速水广和眉头一皱,对高桥招招手示意他过来。高桥顺着速水广和指示的地方看去,在耳机边沿的一块地方,虽然小,却明确无误地标了一行英文——“anufacturngDate09/17/2210”(生产日期:2210年9月17日)
已经是出厂五十年的超级老古董了……
“额……这是……那个……不是有很多东西都能用很久嘛,比如现在联邦军主力步枪还是三十年前的款式……”高桥忙不迭地为自己的疏忽解释着。
“比如你妹啊!”速水广和一巴掌拍在高桥的后脑勺上,“我费尽心思好不容易搞到佐佐木议员在外面私会情妇的情报,你却拿个五十年前出厂的古董来糊弄我,存心跟我过不去是不是。”
“我、我也不知道嘛……”高桥委屈地模着自己后脑勺。
忽然,耳机里传来了清晰的人声。
“你看看,我说过好使吧。”高桥可算是找回了面子。
“嘘!”速水广和瞪着眼睛对高桥做出噤声的手势,把耳机套在了脑袋上。
监听持续了半个小时,当最后的关门声出现在耳机里时候,速水广和一把扯下耳机仍在床上,顺手拔出了耳机上的光储媒。
“快,你到楼上看看那间屋子还有没有人,没人就把东西拿回来!”速水广和火急火燎地对高桥指使道。
“东西?拿什么东西?莫非你是要床单作证据?咦……那么恶心的玩意还是算了吧?”高桥摇头作恶心状。
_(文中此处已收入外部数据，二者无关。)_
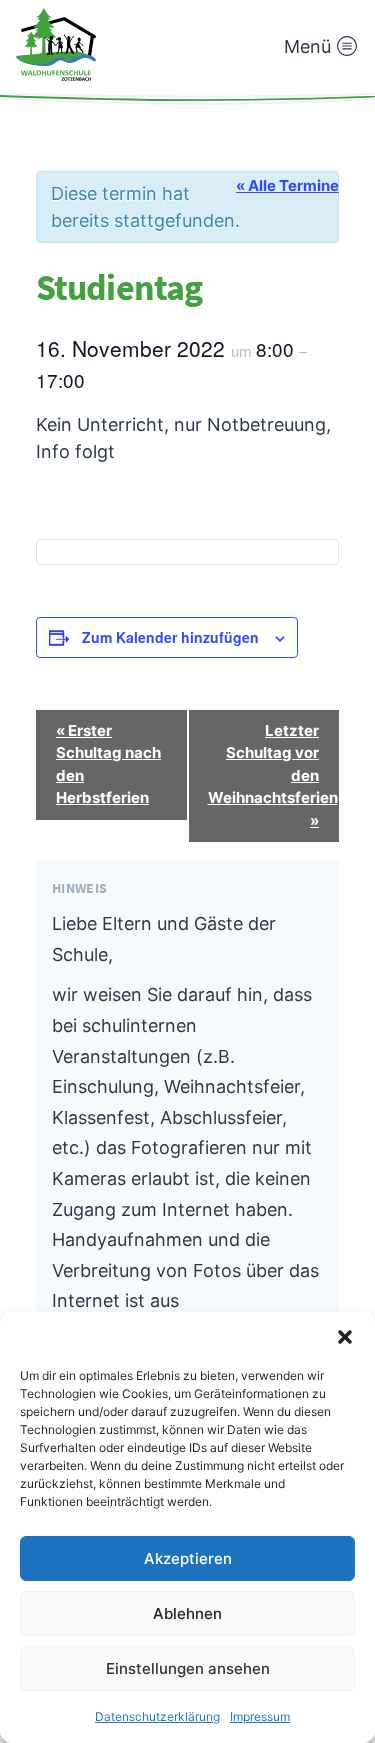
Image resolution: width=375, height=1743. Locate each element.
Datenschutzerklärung (157, 1716)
“床单你妹!我是让你赶快把微缩摄像机拿回来。”速水广和气不打一处来。
二人在接到情报后就模到这间酒店,冒着侵犯法律的危险在议员预定的房间装上了摄像机。现代科技太过发达以至于伪造证据是件再平常不过的事,无论是单纯的音频还是视讯都不会被作为决定性证据,只有二者匹配才能获得可信度。
“你着什么急啊?不是说好明天订了这间房名正言顺地来取嘛。现在上去还要撬门,被保安发现我不就玩完了!”高桥抱怨道。
“你明白什么?咱们撞上大案子了!”速水广和的眼中闪烁着记者特有的光芒。
——一小时后·速水广和宅——
“哥哥,你回来了。”惊醒的速水琉璃听到门响从饭厅中探出头,看见速水广和身后的高桥,也腼腆地对她点点头算是招呼。
“打扰了,不好意思。”高桥连忙点头回礼。
“哥哥和高桥小姐吃晚饭了吗?我都已经准备好了……”
“琉璃,我有重要的事,待会再说!”速水广和不耐烦地打断了速水琉璃的问话,扯着高桥钻进了自己房间。
“哦……”被无视了的速水琉璃迷迷糊糊地折回饭厅打开了炉灶。
“喂,你到底听到什么了?用得着神秘兮兮地把我拉到你的房间里来么?有什么事明天在报社处理好不好,都已经这个时候了……”高桥对眼中冒着狂热光彩的速水广和絮叨地抱怨着。
“什么?你听听看就知道了,绝对是今年东都……不,是今年全联邦的头版头条!”
速水广和将光储媒和摄像机同时连上电脑,按下了综合处理的按钮。
屏幕上一开始出现的是大月复便便的议员搂着个漂亮女人走进房间,看那个老家伙毛手毛脚的样子就不是什么好货。
“这不是和预想的一样吗?”高桥疑惑道。
“闭嘴,接着往下看。”速水广和视线都没转地顶了一句。
很快,异常出现了。
老般的议员进入房间就像换了个人似的变得非常正经,那个女人也识相地走进套房的另外一个房间并关上房门,本来空无一物的房间角落仿佛突然间浮现出一个黑色的人影。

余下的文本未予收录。